Herkese iyi haftalar!
Poetika Aidiyet sohbetlerinde bol bol büyüklerimizin sözcüklerine değindik. Ve köylerimizin, kasabalarımızın, şehirlerimizin yemeklerine de! Arşivci damarımda kan basıncı arttı, bu mektubum ondan.
Size bir teklifim var:
Düşündüm ki büyüklerimizin sözcükleri bir Poetika Journal özel sayısında Sözlük olarak var olmayı hak ediyor. [Bu konular epeydir ilgimi çektiği için büyüklerimizin kullandığı sözcükler için daha önce bir liste çıkarmıştık. Örnek ve ilham olması için aşağıda paylaşıyorum, şurada: Büyüklerimizin Sözcükleri]

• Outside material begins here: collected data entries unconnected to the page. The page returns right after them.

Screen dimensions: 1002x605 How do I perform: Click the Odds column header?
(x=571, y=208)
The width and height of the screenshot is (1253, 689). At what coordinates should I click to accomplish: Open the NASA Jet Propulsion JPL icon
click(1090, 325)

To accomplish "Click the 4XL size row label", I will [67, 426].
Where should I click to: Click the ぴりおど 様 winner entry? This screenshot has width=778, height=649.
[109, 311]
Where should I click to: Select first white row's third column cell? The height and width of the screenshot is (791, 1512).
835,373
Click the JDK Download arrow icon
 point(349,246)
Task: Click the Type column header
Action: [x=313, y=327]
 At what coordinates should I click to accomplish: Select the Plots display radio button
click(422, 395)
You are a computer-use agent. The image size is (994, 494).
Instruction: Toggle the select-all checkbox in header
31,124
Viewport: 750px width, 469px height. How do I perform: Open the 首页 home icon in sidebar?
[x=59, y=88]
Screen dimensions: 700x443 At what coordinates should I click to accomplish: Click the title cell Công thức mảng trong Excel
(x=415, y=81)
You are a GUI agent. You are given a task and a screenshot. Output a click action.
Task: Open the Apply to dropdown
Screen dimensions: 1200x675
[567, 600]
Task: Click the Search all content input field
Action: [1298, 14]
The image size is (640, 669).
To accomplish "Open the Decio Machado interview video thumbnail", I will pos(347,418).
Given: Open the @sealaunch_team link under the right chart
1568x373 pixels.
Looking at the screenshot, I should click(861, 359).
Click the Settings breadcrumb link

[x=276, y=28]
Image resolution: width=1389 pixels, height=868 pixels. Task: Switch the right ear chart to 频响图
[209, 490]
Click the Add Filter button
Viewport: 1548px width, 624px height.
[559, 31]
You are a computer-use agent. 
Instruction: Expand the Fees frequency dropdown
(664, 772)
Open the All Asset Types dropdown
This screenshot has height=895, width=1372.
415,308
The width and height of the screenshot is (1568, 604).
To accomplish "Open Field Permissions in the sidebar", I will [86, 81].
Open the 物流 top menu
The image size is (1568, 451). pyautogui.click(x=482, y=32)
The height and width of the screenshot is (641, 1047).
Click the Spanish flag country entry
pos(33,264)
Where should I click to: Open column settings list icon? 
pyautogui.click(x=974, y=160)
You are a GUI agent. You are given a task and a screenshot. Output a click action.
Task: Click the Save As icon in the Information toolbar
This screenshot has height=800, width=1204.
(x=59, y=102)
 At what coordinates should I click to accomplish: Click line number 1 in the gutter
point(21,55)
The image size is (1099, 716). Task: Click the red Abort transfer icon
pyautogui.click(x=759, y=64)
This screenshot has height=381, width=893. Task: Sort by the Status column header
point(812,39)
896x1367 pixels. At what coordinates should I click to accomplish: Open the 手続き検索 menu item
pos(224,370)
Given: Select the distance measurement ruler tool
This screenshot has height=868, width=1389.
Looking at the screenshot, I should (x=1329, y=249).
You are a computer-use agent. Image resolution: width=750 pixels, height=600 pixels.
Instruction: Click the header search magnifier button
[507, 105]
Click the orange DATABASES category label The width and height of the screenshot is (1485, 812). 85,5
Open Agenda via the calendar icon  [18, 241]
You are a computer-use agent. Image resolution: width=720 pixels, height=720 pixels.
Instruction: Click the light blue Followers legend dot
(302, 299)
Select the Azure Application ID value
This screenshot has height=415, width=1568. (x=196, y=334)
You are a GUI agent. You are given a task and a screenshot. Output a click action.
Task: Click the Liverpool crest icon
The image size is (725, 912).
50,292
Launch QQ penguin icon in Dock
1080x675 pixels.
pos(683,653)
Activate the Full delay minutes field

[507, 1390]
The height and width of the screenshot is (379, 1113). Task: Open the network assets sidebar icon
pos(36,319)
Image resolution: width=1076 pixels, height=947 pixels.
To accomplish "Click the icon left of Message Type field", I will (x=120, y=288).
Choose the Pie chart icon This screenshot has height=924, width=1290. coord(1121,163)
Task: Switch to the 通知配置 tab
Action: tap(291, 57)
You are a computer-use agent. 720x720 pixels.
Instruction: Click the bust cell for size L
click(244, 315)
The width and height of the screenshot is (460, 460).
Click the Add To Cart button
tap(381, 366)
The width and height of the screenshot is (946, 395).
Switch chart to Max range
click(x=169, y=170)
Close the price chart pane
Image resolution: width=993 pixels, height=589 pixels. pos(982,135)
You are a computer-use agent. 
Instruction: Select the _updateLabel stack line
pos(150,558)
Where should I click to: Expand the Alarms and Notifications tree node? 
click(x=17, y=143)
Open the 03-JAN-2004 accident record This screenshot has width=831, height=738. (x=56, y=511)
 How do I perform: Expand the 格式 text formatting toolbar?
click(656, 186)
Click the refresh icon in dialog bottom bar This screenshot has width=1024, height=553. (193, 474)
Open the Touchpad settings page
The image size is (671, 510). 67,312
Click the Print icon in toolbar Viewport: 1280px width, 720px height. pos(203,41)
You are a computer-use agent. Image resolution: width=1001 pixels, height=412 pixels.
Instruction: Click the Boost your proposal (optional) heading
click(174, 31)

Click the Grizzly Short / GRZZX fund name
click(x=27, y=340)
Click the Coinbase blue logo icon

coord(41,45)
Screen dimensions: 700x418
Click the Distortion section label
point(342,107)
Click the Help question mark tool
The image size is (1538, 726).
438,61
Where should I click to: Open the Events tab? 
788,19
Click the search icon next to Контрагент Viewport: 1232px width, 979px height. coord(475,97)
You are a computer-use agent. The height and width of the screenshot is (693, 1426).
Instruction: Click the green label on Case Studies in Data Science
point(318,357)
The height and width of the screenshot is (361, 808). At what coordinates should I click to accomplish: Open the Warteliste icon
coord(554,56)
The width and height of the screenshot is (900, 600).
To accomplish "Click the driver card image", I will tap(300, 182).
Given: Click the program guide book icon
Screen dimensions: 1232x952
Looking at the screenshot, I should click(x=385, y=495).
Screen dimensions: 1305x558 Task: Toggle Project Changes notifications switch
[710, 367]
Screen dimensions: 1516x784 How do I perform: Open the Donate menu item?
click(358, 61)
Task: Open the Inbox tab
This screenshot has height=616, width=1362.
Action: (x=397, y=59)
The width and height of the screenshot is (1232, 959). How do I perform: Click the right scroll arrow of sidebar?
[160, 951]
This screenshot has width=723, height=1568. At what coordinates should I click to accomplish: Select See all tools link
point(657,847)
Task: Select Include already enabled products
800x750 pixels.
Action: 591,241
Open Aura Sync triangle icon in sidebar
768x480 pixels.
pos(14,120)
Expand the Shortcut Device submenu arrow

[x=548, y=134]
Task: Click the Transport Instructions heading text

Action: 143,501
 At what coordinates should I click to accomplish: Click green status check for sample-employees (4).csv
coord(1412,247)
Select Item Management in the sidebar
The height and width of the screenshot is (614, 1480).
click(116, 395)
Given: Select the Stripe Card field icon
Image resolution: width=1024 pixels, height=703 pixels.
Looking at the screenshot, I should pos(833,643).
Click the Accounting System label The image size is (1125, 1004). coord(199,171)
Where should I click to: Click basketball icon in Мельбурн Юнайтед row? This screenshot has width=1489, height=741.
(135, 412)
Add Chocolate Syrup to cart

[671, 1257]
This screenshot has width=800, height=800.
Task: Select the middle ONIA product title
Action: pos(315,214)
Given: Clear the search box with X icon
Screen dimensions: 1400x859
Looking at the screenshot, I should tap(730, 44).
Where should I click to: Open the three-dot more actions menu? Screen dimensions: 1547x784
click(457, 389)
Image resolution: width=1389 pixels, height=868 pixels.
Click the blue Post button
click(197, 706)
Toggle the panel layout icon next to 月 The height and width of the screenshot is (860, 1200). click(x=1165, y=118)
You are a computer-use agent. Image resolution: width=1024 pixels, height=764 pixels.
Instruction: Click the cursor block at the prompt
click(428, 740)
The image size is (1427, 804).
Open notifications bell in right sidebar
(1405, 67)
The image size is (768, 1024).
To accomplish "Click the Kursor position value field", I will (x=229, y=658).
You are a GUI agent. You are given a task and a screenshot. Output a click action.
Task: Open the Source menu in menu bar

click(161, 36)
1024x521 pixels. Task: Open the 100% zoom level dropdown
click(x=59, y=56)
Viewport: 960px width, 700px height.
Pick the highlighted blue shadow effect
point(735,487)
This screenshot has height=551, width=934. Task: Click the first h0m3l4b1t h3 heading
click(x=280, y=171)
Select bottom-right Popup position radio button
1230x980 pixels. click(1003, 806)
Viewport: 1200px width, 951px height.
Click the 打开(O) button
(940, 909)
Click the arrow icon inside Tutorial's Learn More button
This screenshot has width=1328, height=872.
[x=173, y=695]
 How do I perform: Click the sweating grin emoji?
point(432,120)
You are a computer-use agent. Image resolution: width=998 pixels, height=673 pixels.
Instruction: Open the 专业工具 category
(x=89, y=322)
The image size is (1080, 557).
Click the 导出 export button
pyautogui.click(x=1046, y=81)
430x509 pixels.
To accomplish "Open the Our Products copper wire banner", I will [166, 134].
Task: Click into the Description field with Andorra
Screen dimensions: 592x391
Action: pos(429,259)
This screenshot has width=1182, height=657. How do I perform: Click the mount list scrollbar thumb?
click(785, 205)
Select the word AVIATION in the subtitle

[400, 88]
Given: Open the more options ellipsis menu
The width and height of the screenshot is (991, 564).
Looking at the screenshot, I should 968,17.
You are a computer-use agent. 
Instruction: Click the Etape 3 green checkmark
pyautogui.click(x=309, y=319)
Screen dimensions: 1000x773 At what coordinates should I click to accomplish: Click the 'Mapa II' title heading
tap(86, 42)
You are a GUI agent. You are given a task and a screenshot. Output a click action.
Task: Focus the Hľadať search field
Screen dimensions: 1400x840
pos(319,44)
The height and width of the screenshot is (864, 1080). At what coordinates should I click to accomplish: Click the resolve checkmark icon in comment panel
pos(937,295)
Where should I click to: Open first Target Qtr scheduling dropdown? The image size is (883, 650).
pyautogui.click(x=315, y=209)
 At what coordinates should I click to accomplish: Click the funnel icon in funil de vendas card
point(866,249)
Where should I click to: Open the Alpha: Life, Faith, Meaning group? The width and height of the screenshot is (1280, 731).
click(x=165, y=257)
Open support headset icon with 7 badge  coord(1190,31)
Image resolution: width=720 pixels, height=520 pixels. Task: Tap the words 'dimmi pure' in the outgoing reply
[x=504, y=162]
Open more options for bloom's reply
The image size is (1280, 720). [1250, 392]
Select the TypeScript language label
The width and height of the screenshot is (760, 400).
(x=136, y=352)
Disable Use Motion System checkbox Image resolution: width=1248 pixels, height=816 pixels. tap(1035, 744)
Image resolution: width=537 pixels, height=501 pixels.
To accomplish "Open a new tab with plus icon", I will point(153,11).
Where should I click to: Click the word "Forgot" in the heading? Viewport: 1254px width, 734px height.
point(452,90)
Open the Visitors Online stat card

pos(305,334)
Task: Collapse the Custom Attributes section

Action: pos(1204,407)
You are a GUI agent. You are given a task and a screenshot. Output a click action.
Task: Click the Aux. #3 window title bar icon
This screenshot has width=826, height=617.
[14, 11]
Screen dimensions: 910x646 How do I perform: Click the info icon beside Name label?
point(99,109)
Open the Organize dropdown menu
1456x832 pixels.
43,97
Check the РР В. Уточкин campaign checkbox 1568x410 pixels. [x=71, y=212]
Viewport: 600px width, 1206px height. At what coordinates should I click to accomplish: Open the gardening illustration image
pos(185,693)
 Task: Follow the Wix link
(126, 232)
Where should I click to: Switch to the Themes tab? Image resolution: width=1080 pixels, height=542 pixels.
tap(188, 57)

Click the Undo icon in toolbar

Yemeklere sonra geleceğim, şimdilik şunu hatırlatayım:
Hikâyesi olmayan gıda hayalettir. [A food without its story is a ghost.]
Stephen Jenkinson
Sözcük diyordum, sözlük ve de. Ama neden?
Şu sebepten:
Dijital platformların üzerimize yığdığı hikâyeler çoğumuzun dimağında çok yer kaplıyor. Hâlbuki hepimizin ailesinde hikâyenin âlâsı var…
Ve aile hikâyelerimizi üzerimize boca edilen popüler kültürünkilerin altından çekip çıkarma vaktimiz geldi de geçiyor. Elbet popüler kültür de kıymetli ama işte, siz anladınız, kıymetli olsa da güzel değil, vasat hiçbir şey güzel değil sadece vasat.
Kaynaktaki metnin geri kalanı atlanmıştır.